No dia 3 de Carlos Magno de 169 (20.6.2023) realizamos nossa habitual prédica positiva. Após darmos continuidade à leitura comentada do Catecismo positivista (em sua sétima conferência, dedicada à filosofia das ciências naturais), realizamos nosso sermão, que abordou os vícios intelectuais opostos do materialismo e do espiritualismo/idealismo.
As anotações que serviram de base para a exposição oral estão reproduzidas abaixo.

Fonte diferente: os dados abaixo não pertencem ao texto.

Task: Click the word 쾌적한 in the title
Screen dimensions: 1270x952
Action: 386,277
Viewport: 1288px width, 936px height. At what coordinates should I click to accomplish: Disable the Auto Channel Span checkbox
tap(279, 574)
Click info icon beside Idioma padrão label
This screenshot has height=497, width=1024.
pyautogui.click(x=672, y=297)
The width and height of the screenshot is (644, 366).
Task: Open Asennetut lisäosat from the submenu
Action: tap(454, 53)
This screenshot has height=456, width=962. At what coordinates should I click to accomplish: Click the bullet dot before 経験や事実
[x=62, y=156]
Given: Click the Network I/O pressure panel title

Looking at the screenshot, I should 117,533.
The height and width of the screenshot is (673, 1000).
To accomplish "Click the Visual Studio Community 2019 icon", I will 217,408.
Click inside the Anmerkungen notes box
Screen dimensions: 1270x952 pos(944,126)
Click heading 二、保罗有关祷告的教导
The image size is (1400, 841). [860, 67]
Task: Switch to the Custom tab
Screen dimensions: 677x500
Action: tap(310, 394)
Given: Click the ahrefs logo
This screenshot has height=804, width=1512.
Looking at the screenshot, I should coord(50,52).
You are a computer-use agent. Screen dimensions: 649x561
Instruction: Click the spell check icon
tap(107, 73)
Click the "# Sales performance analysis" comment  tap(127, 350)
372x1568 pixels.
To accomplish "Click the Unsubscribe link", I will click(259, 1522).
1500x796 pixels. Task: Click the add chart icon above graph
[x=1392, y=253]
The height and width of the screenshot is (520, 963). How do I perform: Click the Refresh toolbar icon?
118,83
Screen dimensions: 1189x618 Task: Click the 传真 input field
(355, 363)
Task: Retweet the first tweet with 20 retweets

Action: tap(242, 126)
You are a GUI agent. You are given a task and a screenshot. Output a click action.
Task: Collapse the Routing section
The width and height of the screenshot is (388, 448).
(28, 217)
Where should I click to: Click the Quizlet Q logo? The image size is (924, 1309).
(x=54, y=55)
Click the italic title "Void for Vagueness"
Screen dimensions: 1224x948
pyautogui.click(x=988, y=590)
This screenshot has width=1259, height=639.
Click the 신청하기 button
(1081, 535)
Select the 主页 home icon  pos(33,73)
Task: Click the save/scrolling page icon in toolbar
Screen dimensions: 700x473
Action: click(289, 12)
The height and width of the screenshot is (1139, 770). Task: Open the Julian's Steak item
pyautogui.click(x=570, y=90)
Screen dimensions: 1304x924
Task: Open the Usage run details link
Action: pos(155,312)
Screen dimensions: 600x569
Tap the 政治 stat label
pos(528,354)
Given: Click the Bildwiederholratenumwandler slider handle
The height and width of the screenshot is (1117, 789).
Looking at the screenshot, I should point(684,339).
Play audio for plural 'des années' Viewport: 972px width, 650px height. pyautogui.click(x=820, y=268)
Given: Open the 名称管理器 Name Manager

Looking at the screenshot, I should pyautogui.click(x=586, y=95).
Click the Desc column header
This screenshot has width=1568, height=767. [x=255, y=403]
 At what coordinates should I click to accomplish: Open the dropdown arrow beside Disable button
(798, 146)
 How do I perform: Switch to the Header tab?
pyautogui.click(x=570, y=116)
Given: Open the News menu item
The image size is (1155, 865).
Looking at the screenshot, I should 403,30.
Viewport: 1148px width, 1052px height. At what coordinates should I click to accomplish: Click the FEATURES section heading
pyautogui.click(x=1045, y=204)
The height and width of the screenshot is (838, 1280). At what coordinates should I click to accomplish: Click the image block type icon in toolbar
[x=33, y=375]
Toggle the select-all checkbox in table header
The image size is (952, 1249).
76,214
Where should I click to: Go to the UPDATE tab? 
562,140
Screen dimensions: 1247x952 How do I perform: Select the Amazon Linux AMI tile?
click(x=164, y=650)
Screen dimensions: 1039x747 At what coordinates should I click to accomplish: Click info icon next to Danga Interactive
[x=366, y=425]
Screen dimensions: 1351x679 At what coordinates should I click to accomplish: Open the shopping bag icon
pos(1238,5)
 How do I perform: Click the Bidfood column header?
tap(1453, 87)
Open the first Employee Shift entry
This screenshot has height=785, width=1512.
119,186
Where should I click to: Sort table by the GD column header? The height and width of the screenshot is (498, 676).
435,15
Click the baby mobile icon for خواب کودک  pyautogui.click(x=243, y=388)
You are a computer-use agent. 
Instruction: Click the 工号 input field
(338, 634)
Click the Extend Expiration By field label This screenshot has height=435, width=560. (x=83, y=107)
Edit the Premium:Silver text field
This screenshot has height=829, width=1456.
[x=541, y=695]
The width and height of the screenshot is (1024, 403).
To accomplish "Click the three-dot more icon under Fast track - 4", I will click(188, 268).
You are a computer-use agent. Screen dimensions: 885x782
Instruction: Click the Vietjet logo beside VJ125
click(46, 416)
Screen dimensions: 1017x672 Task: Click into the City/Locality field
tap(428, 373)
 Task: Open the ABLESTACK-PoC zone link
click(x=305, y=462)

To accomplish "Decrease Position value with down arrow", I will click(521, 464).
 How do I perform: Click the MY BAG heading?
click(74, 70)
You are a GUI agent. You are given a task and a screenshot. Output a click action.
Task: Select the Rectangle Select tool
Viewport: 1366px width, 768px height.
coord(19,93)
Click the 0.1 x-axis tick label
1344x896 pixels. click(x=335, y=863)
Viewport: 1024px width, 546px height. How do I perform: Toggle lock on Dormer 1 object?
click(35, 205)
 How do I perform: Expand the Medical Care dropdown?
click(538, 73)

Antes das atividades da prédica, lamentamos e criticamos dois acontecimentos recentes: (1) a tramitação acelerada do projeto de "Lei da Carteirada", que consolida os ocupantes de cargos públicos como uma casta no Brasil e degrada totalmente o caráter de responsabilização próprio à República, ao criminalizar as críticas feitas contra eles; (2) o mais recente episódio de assassinato perpretado por adolescentes ou jovens adultos em escolas públicas, agora ocorrido no interior do Paraná (em Cambé), no dia 19.6.2023.
A prédica foi transmitida, como de hábito, nos canais Positivismo (aqui: https://encr.pw/Itn9w) e Apostolado Positivista do Brasil (aqui: https://l1nk.dev/fLXgY). O sermão está disponível a partir de 54' 27".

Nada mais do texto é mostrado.